How to buy... Vintage Furniture
Avoid the pitfalls and embrace the competitive spirit with our guide to buying vintage furniture.
Avoiding any kind of exercise regime, I prefer to engage in the competitive sports of auction bidding and car-boot bartering. There’s nothing like spotting a beautifully designed piece of vintage furniture to get the heart racing and bring out the covetous side of my nature. Only recently, I clambered past the hoards at a village jumble sale to buy a fantastic 1970s chrome-framed armchair for a mere five pounds. And I’m still regretting not having bought for myself the sleek Danish sideboard I found for a friend at auction: the hindrance of a small flat, but at least I get visiting rights.

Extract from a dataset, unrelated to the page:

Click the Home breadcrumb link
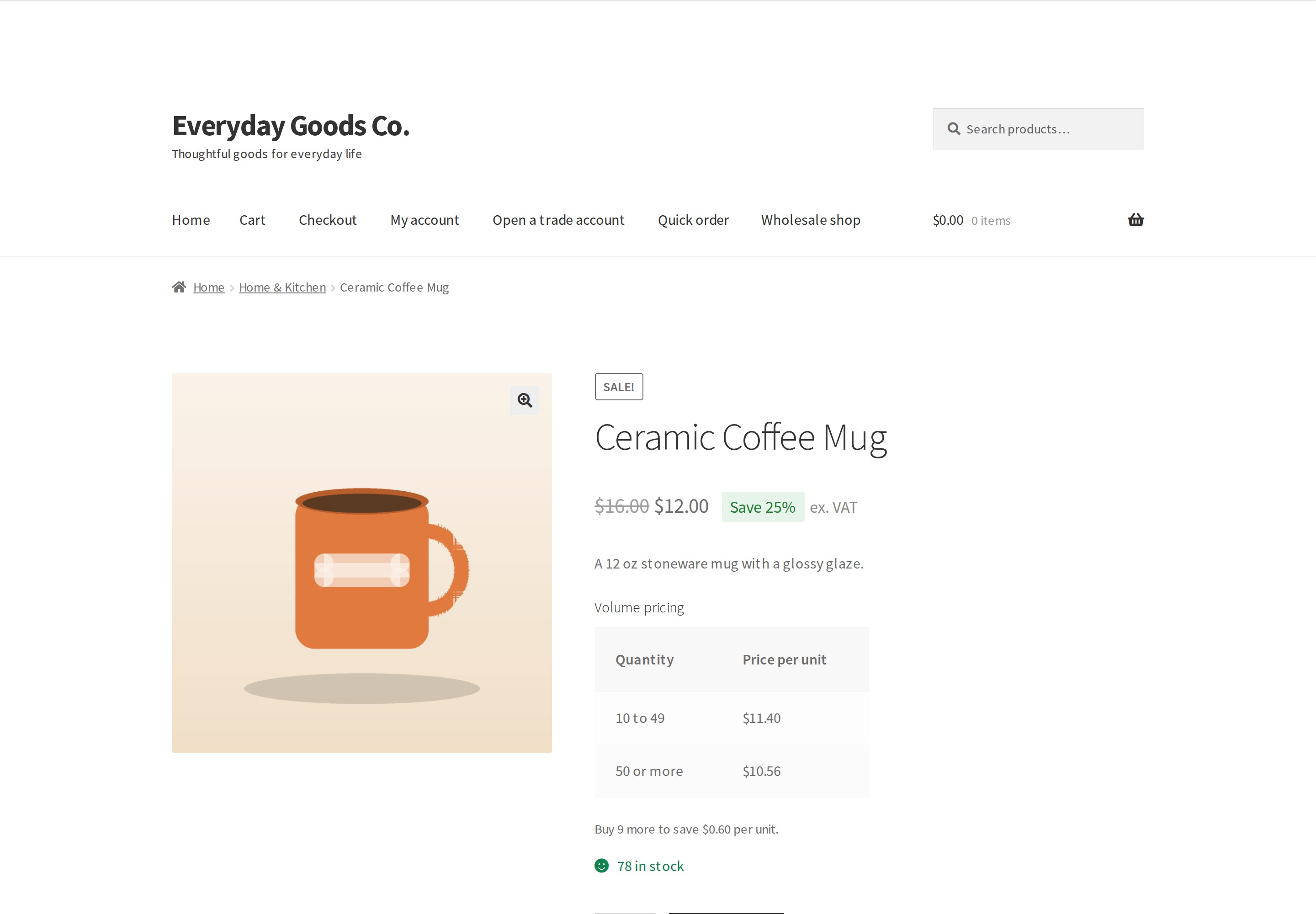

Love, as they say, is blind, and the one-of-a-kind allure of vintage furniture - a gloriously tapered leg or a perfectly proportioned handle – is often so entrancing that it leads to rashness and blinds us to flaws. Whether it’s paying over the odds or succumbing to false advertising, when the panic of ‘I’ll never see another’ sets in, mistakes are easily made. So to avoid the pitfalls here are our top tips:
Buying at auction
Check the auction house policy regarding:
- Commission – the percentage you pay on top of the hammer price
- Item collection – you will be charged a storage fee if you fail to collect on time, so make sure you have transport sorted before placing any bids
Do your research:
- Even if the sale has an illustrated online catalogue, always view in the flesh – all auction houses have viewing days before the sale
- Find out previous hammer prices on similar items – this will help you work out the market value and set your bidding limit (remembering to factor in the commission)
Bidding methods:
- In person - the auctioneer will always aim to start the bidding as high as possible so wait until the price has dropped before you raise your paddle (or your eyebrow)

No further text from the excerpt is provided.